Plasma is hot - like gas but hotter than gas and more reactive. By its nature it will want to expand to fill a large area with glowing ultra hot matter. If you are a sniper that is not too useful. But there are circumstances in which it could be useful.

A plasma vortex will roll out huge glowing rings that expand as they go. This plasma will look like flame; possibly too bright to look at. As the vortex entrains atmospheric air in passage, that air will also be heated to flame bright.

The plasma vortex is an anti drone weapon. Drones are hard to hit with projectiles because they are small and fast. It is easy to run out of ammo trying. The plasma vortex uses air plasma as its ammo and produces a large field effect. This gun will stop firing only if it runs out of energy. Because the vortices rise, multiple shots can produce a vertical area of denial. As opposed to projectiles there is less possibility for collateral damage from the plasma vortex when used in a built up area like a city. Sometimes windows break if you can pin a drone against a building with a plasma vortex.

Plastic drone parts hit by the plasma vortex will melt and malfunction. At higher altitudes, the vortex (mostly just hot gas by then) is much less dense than the surrounding atmosphere, and the drones lose lift, fall and tumble. A second shot at closer range will cook them.

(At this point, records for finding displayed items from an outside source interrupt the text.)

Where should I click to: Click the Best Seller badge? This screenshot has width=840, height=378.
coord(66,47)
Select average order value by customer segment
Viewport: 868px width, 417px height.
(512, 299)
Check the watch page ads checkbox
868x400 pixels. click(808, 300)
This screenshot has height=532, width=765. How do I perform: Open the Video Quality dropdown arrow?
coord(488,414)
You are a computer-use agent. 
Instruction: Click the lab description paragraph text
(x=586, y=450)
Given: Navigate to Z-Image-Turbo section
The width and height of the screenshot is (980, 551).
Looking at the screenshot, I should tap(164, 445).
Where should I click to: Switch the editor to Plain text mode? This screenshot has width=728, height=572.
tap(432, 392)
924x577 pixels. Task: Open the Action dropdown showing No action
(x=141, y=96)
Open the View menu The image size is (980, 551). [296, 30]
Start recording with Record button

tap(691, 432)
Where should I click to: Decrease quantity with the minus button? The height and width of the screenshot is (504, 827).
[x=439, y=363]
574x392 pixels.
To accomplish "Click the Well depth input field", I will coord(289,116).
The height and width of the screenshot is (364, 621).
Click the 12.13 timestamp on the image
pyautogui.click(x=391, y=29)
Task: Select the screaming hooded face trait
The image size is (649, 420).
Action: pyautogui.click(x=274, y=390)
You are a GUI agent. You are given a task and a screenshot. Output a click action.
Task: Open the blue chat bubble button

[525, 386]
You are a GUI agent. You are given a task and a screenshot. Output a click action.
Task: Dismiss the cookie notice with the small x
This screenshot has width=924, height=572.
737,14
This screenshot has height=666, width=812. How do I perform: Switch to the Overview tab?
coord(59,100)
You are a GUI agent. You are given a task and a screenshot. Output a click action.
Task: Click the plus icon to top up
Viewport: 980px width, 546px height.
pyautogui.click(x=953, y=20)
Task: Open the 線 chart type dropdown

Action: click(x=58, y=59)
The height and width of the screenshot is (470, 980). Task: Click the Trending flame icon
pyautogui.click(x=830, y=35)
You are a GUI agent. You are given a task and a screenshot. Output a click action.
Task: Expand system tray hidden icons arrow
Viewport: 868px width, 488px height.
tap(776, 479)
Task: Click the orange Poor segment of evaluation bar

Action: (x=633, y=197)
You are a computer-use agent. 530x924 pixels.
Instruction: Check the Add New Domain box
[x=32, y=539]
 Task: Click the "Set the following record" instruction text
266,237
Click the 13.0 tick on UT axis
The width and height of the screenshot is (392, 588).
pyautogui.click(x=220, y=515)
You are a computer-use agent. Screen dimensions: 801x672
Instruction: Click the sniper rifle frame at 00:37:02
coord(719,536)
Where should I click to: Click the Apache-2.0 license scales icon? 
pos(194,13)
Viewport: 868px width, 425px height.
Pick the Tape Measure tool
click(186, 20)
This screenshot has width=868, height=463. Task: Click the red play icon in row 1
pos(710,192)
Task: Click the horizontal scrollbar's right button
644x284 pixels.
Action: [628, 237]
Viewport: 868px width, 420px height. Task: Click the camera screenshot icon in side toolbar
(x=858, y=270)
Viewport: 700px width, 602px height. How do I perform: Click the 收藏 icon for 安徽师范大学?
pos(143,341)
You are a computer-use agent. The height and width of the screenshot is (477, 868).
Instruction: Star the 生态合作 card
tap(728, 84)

The developers of the plasma vortex gun were not pleased to see their device used for riot control but it works well. If you are a rioter, a cloud of flame rolling over you will not kill you. You can see it coming and you will close your eyes. But your clothes might catch fire, hair will definitely catch fire and you will get first and possibly second degree burns on exposed skin, if you are foolish enough to go rioting with flowing locks and your face showing. Mostly it is really scary to have a swirling wall of flame bear down on you, and it is enough to cause all but the most devoted rioters to flee.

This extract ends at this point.